▶ [WORK ORDER]
All lines from the one with "Image resolution: width=325" onward, through the last line of the records below, are to be retyped word for word.

▶ [Stored data entries]
^^^^^^^^

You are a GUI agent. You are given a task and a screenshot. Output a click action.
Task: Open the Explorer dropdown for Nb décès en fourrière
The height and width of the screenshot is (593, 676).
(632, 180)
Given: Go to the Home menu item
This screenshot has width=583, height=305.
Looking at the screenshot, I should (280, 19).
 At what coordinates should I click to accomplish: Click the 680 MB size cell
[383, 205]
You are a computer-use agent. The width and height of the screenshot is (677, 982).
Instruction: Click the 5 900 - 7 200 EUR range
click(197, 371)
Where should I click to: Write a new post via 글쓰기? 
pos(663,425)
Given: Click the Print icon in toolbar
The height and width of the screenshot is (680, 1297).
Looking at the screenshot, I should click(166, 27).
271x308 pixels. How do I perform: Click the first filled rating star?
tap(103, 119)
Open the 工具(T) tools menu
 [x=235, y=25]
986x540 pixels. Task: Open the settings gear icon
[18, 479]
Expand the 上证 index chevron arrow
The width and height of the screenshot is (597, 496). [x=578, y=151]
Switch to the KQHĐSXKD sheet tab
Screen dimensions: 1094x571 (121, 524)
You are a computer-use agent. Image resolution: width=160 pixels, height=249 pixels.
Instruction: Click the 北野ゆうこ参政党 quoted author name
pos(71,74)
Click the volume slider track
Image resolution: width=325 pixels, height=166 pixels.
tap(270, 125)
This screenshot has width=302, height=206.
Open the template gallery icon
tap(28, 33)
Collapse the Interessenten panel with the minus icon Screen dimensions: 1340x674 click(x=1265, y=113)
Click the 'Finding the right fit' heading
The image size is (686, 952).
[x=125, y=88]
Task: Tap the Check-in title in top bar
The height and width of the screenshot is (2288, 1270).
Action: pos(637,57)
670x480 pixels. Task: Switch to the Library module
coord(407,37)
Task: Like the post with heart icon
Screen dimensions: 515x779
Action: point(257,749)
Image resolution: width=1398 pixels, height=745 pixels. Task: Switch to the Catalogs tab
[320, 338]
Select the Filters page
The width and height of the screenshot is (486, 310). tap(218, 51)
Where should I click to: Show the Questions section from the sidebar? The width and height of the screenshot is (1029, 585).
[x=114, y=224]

^^^^^^^^

▶ [TASK ANSWER]
Image resolution: width=325 pixels, height=166 pixels.
tap(270, 125)
This screenshot has width=302, height=206.
Open the template gallery icon
tap(28, 33)
Collapse the Interessenten panel with the minus icon Screen dimensions: 1340x674 click(x=1265, y=113)
Click the 'Finding the right fit' heading
The image size is (686, 952).
[x=125, y=88]
Task: Tap the Check-in title in top bar
The height and width of the screenshot is (2288, 1270).
Action: pos(637,57)
670x480 pixels. Task: Switch to the Library module
coord(407,37)
Task: Like the post with heart icon
Screen dimensions: 515x779
Action: point(257,749)
Image resolution: width=1398 pixels, height=745 pixels. Task: Switch to the Catalogs tab
[320, 338]
Select the Filters page
The width and height of the screenshot is (486, 310). tap(218, 51)
Where should I click to: Show the Questions section from the sidebar? The width and height of the screenshot is (1029, 585).
[x=114, y=224]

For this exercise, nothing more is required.